The fine structure constant tells us the strength of the electromagnetic interaction.
There are some misleading statements in the news story. The big one is how to read the result,
\begin{align}
\alpha_\text{new}^{-1} & = 137.035\,999\,206(11)
\\ &= 137.035\,999\,206\pm0.000\,000\,011
\end{align}
The digits in parentheses give the uncertainty in the final digits; you can see that the traditional $\pm$ notation is both harder to write and harder to read for such a high-precision measurement. The new high-precision experiment is better than the average of all measurements as of 2018, which was
$$\alpha_\text{2018}^{-1} = 137.035\,999\,084(21)$$
You can see that the new uncertainty is smaller than the old uncertainty by a factor of about two. But even more interesting is that the two values do not agree: the new result $\cdots206\pm11$ is different from the previous average $\cdots086\pm 22$ by about five error bars. A "five sigma" effect is a big deal in physics, because it is overwhelmingly more likely to be a real physical difference (or a real mistake, ahem) than to be a random statistical fluctuation.

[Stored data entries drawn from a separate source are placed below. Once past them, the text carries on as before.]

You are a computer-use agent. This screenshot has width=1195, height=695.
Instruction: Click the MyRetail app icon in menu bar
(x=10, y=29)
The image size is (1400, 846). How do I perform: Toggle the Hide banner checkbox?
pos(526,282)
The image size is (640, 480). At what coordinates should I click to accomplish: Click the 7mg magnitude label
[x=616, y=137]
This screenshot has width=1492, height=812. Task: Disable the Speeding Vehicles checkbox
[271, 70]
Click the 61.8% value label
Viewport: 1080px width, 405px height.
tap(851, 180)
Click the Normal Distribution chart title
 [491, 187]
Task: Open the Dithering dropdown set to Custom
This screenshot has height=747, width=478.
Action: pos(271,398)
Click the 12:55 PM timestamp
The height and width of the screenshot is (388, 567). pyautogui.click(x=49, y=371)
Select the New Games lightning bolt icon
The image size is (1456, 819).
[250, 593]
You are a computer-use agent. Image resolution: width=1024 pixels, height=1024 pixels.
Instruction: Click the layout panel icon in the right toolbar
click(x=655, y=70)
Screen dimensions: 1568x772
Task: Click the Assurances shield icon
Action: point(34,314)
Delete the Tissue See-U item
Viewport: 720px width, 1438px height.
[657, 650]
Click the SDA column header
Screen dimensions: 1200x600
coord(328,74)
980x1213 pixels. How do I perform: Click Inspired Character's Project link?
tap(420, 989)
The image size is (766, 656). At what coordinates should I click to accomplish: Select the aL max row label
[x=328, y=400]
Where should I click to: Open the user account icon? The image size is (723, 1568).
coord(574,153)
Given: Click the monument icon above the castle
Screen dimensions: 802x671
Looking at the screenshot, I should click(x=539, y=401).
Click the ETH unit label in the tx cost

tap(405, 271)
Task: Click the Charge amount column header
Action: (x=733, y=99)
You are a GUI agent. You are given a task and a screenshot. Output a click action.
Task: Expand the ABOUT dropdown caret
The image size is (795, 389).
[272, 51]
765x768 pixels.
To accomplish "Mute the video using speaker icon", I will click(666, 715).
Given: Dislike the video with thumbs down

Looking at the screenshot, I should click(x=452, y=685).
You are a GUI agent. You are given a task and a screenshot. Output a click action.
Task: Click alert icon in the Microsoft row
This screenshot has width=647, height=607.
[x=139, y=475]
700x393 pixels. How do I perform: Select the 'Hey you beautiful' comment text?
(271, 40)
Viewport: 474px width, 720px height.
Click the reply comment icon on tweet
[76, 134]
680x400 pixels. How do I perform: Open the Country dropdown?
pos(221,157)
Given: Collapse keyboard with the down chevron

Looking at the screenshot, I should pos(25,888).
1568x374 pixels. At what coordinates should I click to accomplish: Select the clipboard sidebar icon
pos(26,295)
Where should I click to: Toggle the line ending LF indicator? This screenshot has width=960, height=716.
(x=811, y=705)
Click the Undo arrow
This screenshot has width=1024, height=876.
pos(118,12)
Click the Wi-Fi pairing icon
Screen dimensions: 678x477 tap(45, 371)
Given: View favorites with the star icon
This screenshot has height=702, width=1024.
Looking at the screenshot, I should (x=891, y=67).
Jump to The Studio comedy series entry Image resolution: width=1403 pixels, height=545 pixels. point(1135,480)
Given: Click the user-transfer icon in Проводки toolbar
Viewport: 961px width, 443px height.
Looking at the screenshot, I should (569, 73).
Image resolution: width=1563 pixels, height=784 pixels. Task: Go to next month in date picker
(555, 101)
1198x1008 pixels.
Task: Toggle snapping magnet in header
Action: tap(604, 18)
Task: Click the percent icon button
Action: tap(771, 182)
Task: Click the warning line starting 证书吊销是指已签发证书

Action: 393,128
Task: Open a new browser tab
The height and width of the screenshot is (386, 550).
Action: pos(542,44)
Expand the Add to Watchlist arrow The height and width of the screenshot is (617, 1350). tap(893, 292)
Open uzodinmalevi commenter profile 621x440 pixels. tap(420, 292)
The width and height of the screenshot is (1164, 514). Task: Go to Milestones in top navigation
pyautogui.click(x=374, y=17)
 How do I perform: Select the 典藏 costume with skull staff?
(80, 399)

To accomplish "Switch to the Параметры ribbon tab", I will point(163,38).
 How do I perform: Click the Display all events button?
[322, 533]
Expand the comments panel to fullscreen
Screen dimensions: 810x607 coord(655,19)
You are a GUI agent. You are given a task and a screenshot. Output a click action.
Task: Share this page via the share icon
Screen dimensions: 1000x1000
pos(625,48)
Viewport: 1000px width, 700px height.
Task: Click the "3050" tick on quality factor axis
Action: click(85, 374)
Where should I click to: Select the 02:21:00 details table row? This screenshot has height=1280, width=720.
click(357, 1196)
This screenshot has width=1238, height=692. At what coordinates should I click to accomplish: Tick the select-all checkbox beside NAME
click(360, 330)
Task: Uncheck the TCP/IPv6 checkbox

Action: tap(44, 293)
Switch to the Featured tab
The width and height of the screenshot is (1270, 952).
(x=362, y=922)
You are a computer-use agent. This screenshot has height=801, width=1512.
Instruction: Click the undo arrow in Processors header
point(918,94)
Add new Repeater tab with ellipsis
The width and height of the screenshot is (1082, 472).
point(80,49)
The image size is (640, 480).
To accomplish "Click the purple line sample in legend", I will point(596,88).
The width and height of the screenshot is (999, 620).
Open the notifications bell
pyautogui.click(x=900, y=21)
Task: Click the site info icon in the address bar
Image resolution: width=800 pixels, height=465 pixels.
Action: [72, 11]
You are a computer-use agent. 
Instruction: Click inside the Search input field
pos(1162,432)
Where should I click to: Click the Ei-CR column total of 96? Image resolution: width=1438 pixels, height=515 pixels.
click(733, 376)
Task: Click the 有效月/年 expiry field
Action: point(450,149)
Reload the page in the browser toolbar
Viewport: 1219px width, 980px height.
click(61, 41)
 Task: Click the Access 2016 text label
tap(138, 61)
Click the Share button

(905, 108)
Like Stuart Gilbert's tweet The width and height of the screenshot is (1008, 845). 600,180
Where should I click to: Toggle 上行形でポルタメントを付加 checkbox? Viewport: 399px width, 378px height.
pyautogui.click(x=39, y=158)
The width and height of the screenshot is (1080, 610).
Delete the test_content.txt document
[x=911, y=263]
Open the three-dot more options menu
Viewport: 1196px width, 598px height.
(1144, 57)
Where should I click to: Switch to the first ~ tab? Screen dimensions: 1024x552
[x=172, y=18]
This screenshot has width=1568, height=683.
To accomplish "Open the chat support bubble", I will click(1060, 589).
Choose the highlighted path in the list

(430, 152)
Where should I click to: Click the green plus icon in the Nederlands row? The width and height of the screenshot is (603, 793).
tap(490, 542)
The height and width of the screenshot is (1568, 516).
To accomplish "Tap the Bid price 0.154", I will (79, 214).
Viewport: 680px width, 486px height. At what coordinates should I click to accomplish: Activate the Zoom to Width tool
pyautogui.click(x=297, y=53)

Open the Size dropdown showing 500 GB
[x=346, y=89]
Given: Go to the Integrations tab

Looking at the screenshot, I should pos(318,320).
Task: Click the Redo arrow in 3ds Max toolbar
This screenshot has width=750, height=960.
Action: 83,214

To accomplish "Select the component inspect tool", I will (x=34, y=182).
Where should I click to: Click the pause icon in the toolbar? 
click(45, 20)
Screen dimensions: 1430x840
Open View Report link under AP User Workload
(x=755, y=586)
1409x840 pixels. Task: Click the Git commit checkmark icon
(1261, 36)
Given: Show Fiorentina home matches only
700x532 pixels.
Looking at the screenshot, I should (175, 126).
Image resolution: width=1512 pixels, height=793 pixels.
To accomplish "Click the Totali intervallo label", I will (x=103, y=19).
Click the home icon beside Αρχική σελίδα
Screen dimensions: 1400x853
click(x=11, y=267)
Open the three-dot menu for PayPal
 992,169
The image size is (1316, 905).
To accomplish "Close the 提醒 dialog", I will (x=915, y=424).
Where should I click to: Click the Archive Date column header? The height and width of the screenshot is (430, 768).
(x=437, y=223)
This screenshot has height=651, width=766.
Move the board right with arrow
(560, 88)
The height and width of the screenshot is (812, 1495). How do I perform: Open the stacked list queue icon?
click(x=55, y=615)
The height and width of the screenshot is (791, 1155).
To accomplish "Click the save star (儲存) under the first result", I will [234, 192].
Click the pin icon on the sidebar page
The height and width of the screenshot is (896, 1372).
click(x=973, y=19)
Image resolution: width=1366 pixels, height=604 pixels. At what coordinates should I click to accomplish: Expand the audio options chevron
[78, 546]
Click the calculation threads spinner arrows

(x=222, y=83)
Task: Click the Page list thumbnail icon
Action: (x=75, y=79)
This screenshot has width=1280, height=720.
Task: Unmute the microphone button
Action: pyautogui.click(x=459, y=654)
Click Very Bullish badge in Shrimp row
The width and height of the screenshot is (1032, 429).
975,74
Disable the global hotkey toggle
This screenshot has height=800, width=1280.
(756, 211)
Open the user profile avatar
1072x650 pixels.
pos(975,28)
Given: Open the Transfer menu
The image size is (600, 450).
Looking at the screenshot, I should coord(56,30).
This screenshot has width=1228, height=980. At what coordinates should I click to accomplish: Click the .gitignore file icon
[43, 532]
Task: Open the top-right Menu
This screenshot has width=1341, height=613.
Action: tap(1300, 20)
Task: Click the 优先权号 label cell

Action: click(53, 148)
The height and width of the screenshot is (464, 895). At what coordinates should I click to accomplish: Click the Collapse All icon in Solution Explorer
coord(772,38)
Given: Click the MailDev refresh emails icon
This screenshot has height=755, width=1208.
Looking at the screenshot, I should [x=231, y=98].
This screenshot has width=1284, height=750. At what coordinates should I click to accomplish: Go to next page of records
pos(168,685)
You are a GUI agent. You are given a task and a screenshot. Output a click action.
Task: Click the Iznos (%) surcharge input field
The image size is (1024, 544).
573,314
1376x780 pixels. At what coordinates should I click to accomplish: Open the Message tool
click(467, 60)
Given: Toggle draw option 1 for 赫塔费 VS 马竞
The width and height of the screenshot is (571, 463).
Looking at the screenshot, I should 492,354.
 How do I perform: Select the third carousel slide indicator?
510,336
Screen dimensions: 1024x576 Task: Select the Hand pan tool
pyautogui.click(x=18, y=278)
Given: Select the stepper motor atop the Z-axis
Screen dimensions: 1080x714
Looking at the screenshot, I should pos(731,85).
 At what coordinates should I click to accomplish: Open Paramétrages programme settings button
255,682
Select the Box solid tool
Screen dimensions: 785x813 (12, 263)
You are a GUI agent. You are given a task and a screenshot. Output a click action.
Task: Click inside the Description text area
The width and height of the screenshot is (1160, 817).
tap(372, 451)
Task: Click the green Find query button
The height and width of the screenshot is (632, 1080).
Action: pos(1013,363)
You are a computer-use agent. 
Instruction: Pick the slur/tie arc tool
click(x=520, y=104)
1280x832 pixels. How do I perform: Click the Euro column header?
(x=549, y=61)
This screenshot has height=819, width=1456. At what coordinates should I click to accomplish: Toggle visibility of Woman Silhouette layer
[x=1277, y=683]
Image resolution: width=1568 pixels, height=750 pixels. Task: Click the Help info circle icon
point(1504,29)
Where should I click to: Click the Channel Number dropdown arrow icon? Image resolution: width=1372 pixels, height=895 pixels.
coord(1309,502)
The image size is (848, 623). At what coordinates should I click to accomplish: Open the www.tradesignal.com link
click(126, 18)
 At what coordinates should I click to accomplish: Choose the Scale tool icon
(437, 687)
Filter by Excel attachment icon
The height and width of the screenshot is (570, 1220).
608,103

This kind of result suggests very strongly that there is physics we misunderstand in the chain of analysis. This is where discoveries come from.
This level of detail becomes important as you try to decide whether the explanations for other puzzles in physics are mundane or exciting. The abstract of the technical paper refers to two puzzles which are impacted by this change: the possibility that a new interaction has been observed in beryllium decays, and the tension between predictions and measurements of the muon’s magnetic moment, which is sensitive to hypothetical new interactions in a sneakier way.